Alternatively, the question could be that why do I say that the objective of MAXVAR-GCCA is:

$\begin{align} \arg \min_{G, U_j} \sum_{j=1}^J || G - X_j U_j ||^2_F \text{ such that } G^TG = I \label{eq:mvlsa} \end{align}$

Just like PCA has at least 3 different interpretations/derivations GCCA too has multiple interpretations. Let me first state the motivations in words:

MAXVAR GCCA finds a representation that maximizes total squared correlation between an auxilliary variable and possible rank- $r$ linear transformations/distortions of the data. (This is Carroll's starting point)
MAXVAR GCCA of rank $r$ finds an orthogonal representation $G$ that minimizes the total squared distance from rank- $r$ subspace spanned by the data points available in different views. ((Sengupta, 1983) reports that it was (Coelho, 1992) who first gave this "geometric" interpretation.)¹
There are two other closely related motivations that lead to the same solution:

a. MAXVAR GCCA finds projections of the data that make the inter projection correlation matrix as close to a rank 1 matrix as possible (This was how (Horst, 1961) derived MAXVAR GCCA )

b. MAXVAR GCCA finds projections of the data that maximize the highest eigen value of the inter projection correlation matrix. (This was the Interpretation that (Kettenring, 1971) gave. In his paper he basically unified 4-5 different types of GCCA as optimizations of different measures of the inter-correlation matrix. This was why he worded rephrased Horst's criteria like this)

Now the trouble is that even though the above statements are simple to read they are woefully imprecise. What is "inter projection correlation matrix"? What is "total squared distance"? What does it mean that a matrix is "as close to a rank 1 matrix" as possible? ² To really understand how all these criteria can have the same solution we need precise notation.

Notation Matrix	Random variable	Unknown constant	Known constant	Other Types	Examples
Scalar	(rs) $ x $	(us) $ \us{x} $	(ks)$ \ks{x} $	Sets 1	$ \mathbb{R} $
Vector	(rv) $ \rv{x} $	(uv) $ \uv{x} $	(kv) $ \kv{x} $	Sets 2	$ \mathcal{S} $
Matrix\Tensor	(rm) $ \rm{X} $	(um) $ \um{X} $	(km) $ \km{X} $

Let us look at Carroll's original criteria (Motivation 1)

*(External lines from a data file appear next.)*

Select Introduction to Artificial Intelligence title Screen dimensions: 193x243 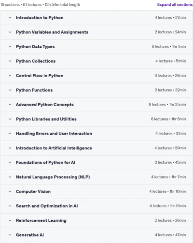click(x=54, y=148)
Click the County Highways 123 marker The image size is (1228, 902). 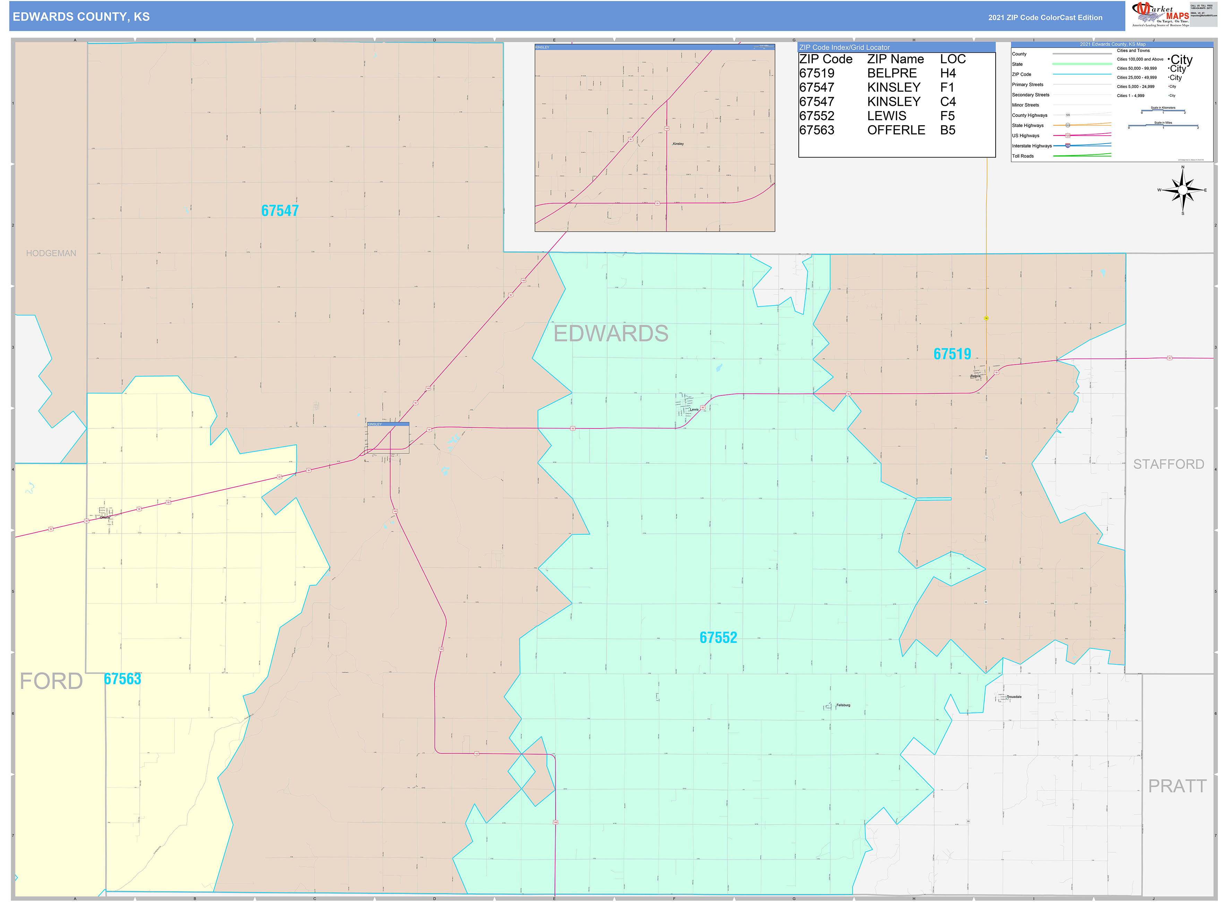(1068, 115)
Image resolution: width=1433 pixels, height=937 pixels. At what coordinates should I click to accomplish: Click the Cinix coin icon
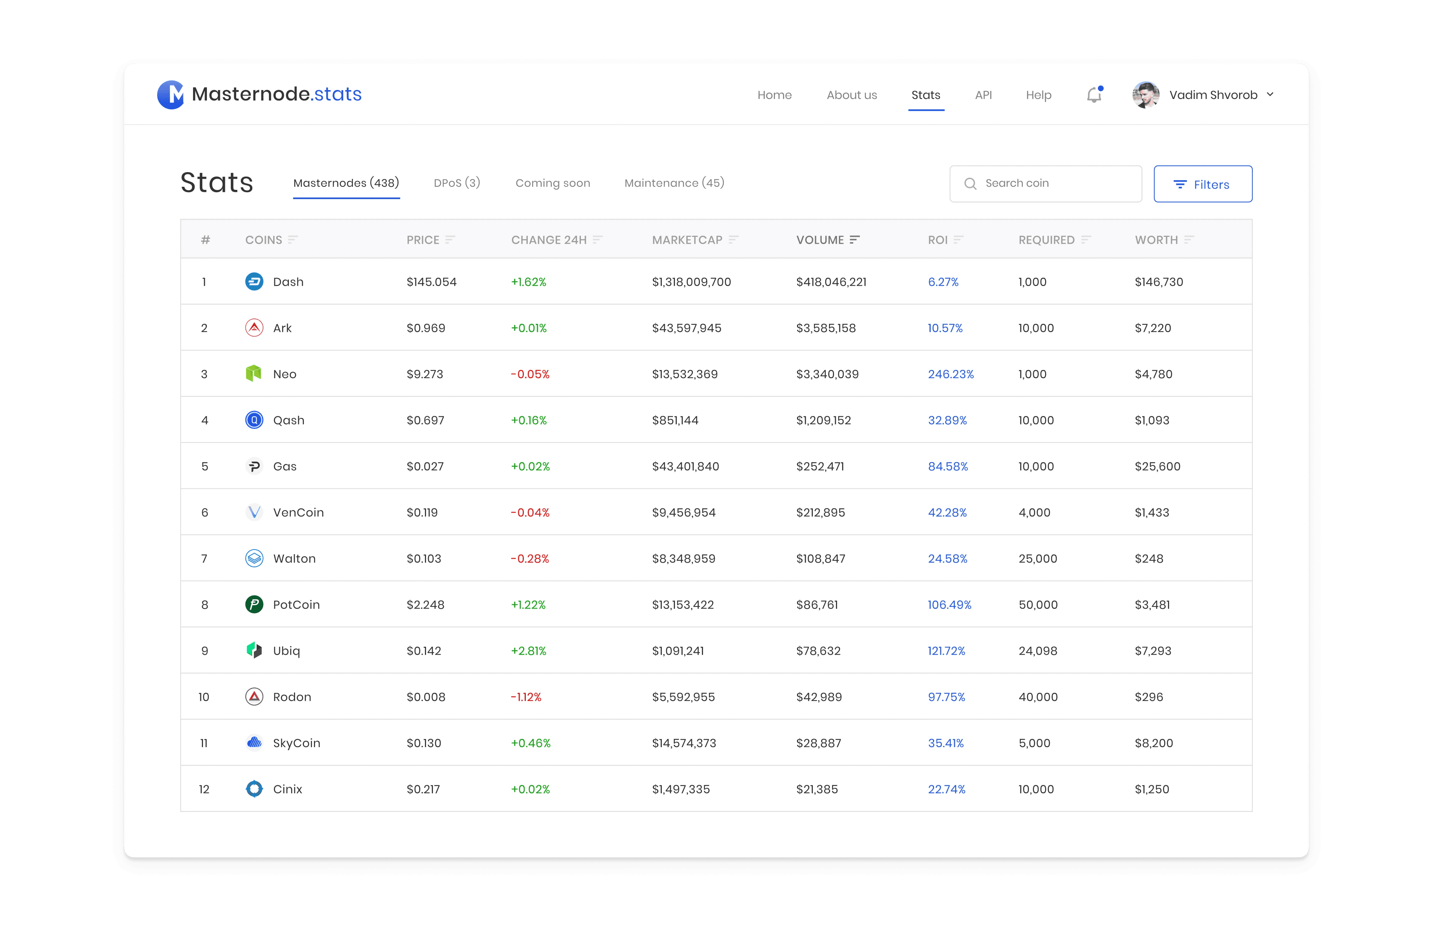click(x=254, y=789)
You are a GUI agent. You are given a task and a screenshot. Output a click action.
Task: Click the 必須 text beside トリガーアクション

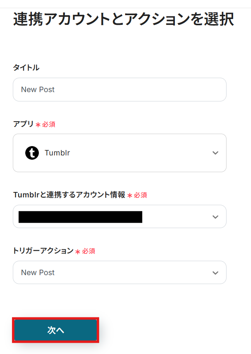pyautogui.click(x=88, y=251)

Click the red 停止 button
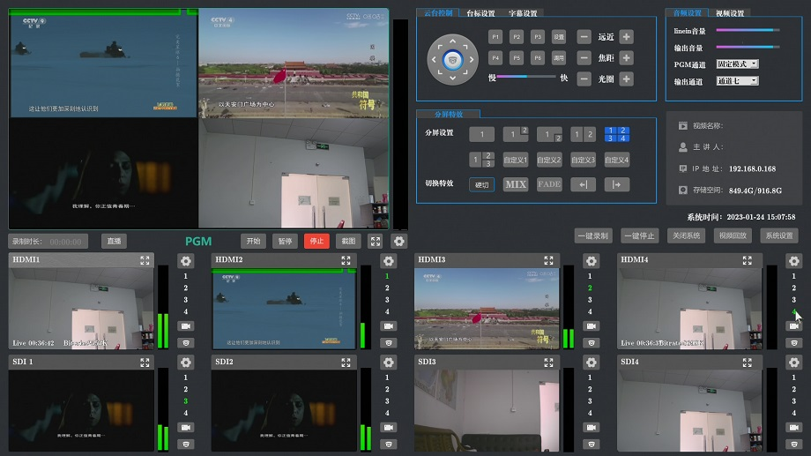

Imagine that we have $ \ks{J} $ random variables $ \rv{x}_j \; j \in [1, \ldots, \ks{J}]$ all of which have zero mean. We want to find a single scalar linear projection $ \rs{z}_j $ of each data source, i.e.

$\exists \uv{u}_j \in \mathbb{R}^{\ks{d}_j}: \rs{z}_j = \rv{x}_j \cdot \uv{u}_j$

and some "auxilliary" mean-zero random variable $ \rs{g} $ such that $ \rs{g} $ and $ \rs{z_j} $ have as high total squared correlation as possible. I.e. we maximize \eqref{eq:carroll}:

$\begin{align} \sum_{j=1}^{\ks{J} } \text{correlation}(\rs{g}, \rs{z}_j)^2 \label{eq:carroll} \end{align}$

At first sight it is not obvious why \eqref{eq:carroll} is a good objective. It has some redeeming qualities such as the fact that it is constraining the auxiliary variable to correlate well with any linear projection of the data. So there is some flexibility in the model but not too much. But what if we want to correlate more with one of the data sources ? One could easily add some multiplicative weights to this criteria to get some more flexibility. Would that be enough ? Probably not. We will further analyze criteria \eqref{eq:carroll} later on, for now lets do the optimization.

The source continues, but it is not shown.